Ti’s system also allows for Taser training, as well as what is commonly referred to as pepper spray using a real canister fitted with a laser.
One simulation includes an angry homeless man who won’t leave a soup kitchen’s property. One trainee offered the man a sandwich.
“I stopped it right there,” Macomber says. “When we go to a call for service, we have to try to make everybody happy. What does the reporting party want? They want him gone. What does he want? Lunch. Oh!
“This gets them thinking outside the box. Is he trespassing? Technically. Is it a mandatory arrest? No. If you can end this call and he’s happy and she’s happy, that’s what we’re teaching here. De-escalate and move on.”
The final scenario ended with me, a police officer (if only for a moment), shooting a man who picked up a gun.
It happened in an instant.
In the scenario right before, I didn’t use my Taser in time on someone suspected of breaking into a warehouse. He fired four shots at my partner and me.
It happened in an instant.
Macomber told us, “We look for progress, not perfection. If they improve, that’s what we want.”

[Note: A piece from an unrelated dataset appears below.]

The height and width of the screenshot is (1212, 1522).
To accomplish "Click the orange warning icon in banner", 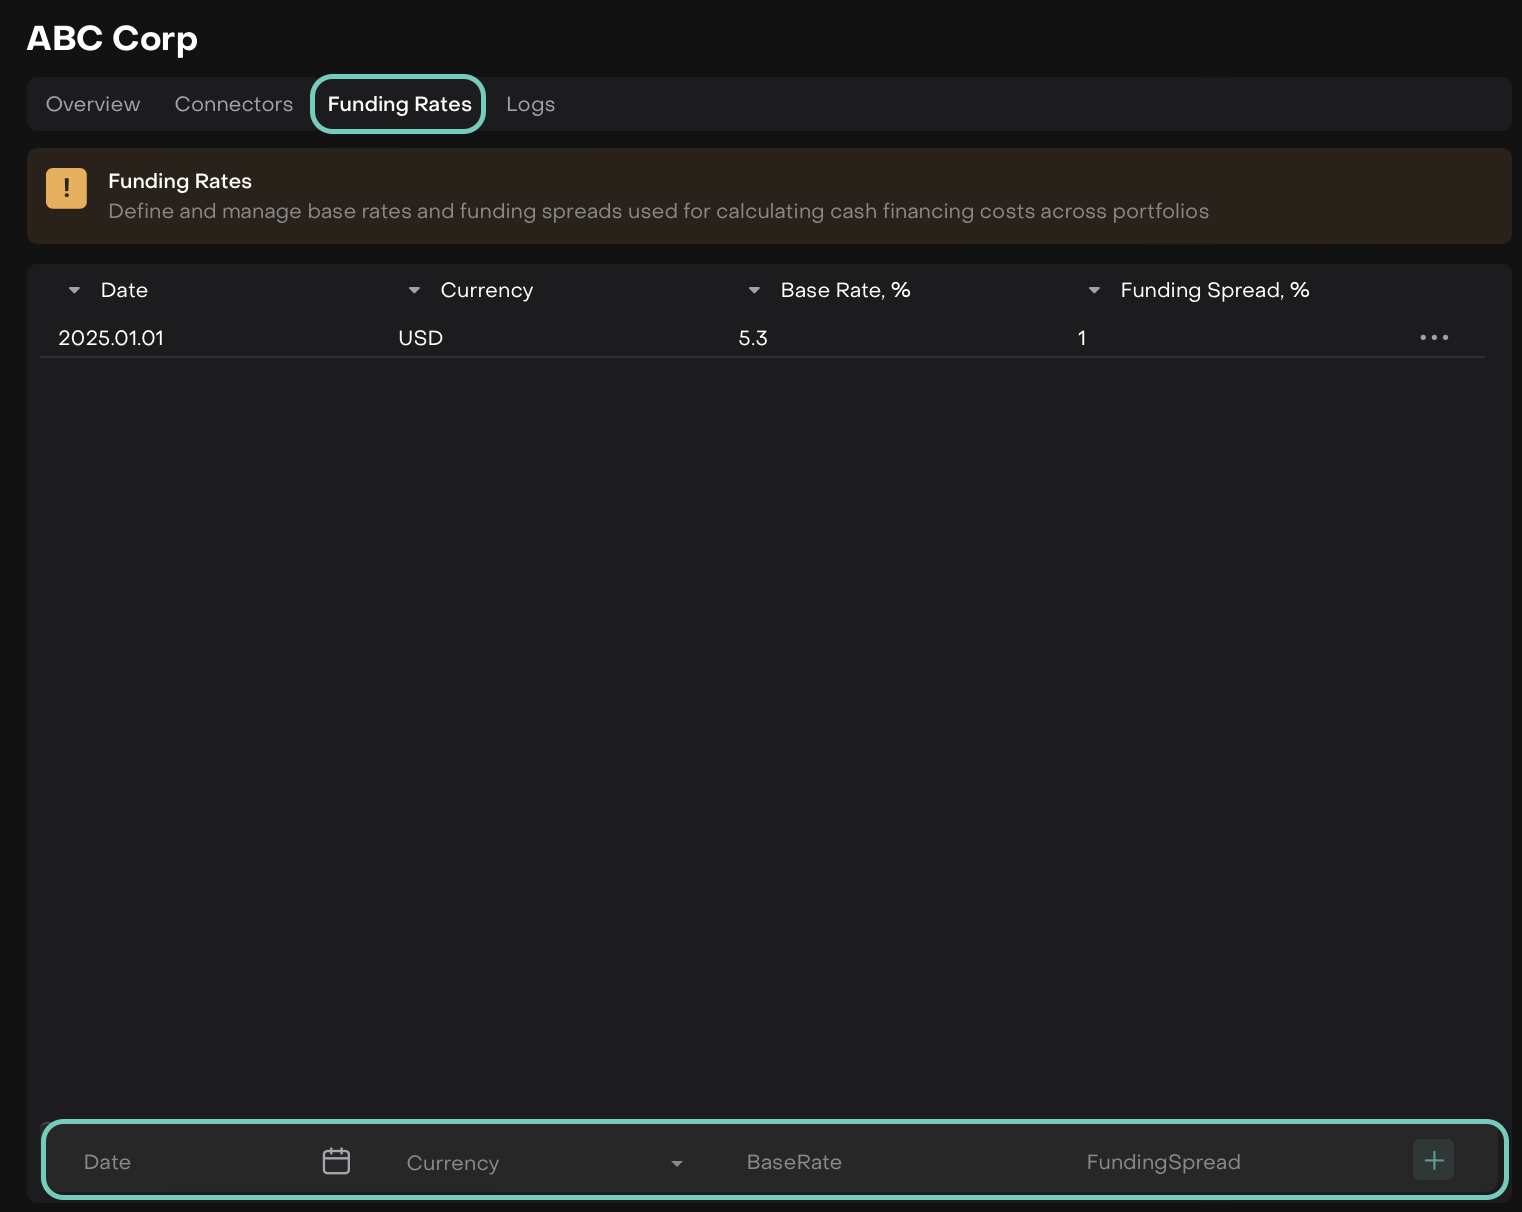I will click(x=66, y=188).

But the public often looks for perfection when it comes to police shootings. After all, a job that allows one to take another’s life should have an elevated threshold of accountability. But what is often forgotten is that most people in law enforcement are likely just trying to do their job and make it home to their families alive. And they, like the rest of us, are fallible. These shootings happen in an instant, Macomber points out, but the time left to analyze and place blame goes on forever.